── EXCERPTED PASSAGE ──
Chirp asymmetry as an analogue of Leptogenesis

TL;DR

This paper explores how asymmetries in chirped optical excitation relate to leptogenesis, using semiclassical quantum optics theory and experiments to demonstrate a symmetry-breaking mechanism analogous to matter-antimatter asymmetry in the universe.

Contribution

It introduces a novel analogy between optical chirp asymmetry and leptogenesis, combining theoretical modeling with experimental validation.

Findings

Demonstrates optical asymmetry due to broken conjugation symmetry

Establishes a phenomenological link to leptogenesis models

Provides experimental evidence of chirp asymmetry in atomic vapor

Abstract

The effective conjugation symmetry that arises in the rotating wave frame is the analogue of the discrete symmetry in field theory. Breaking this effective conjugation symmetry leads to asymmetries between up- and down- chirped excitation in quantum optical systems. We use semiclassical quantum optics theory to describe these processes and experimentally characterize the asymmetry in the optical response in chirped, two-color saturated absorption spectroscopy (SAS) in an atomic vapor cell. Doing so demonstrates a theoretical and phenomenological correspondence to the simplest model of leptogenesis, the process by which our universe purportedly went from equal amounts of matter and antimater to its present matter excess. The understanding of the asymmetry as due to a broken discrete symmetry under chirp appears to illuminate the underlying processes responsible for other chirp asymmetries previously noted in the literature.
───
YOUR ASSIGNMENT - In the chirp asymmetry paper summary, which spectroscopy technique is used to experimentally characterize the asymmetry in the optical response?
── DATA EXTRACTS ──
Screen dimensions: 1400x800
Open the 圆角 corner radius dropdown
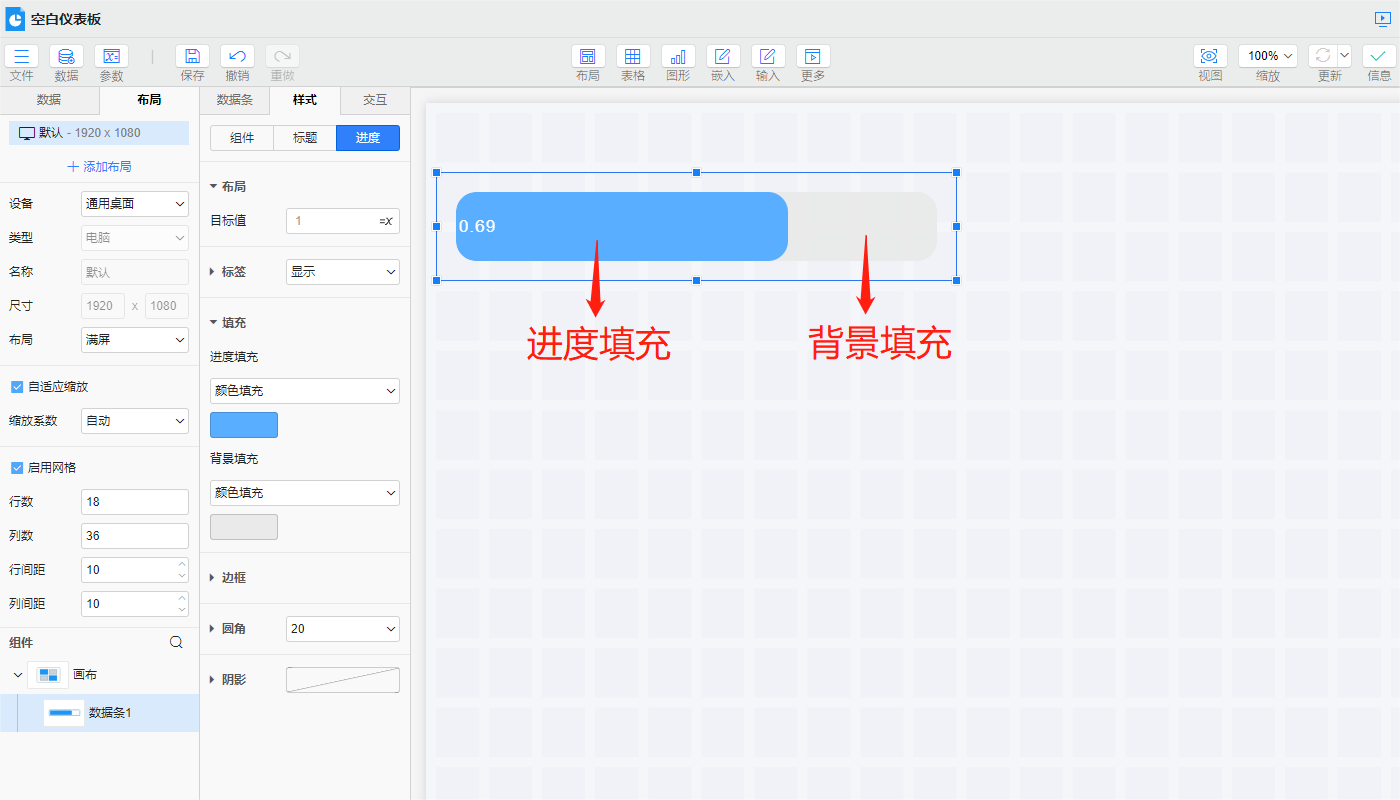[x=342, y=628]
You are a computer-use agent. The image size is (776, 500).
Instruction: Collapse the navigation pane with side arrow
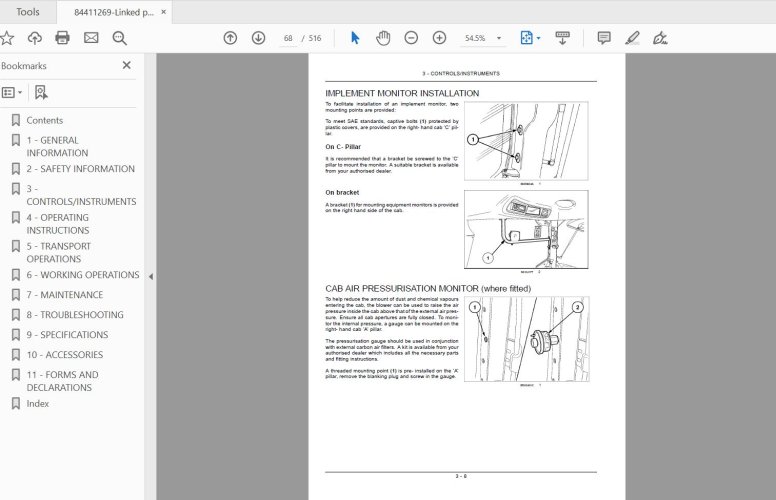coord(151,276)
───
── DATA EXTRACTS ──
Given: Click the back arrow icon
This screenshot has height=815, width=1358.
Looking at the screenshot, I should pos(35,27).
───
── DATA EXTRACTS ──
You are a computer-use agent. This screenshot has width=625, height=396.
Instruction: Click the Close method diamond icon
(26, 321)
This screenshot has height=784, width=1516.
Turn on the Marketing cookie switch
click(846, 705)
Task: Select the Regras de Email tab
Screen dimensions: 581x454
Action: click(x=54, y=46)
───
TASK ANSWER - Chirped, two-color saturated absorption spectroscopy (SAS) in an atomic vapor cell.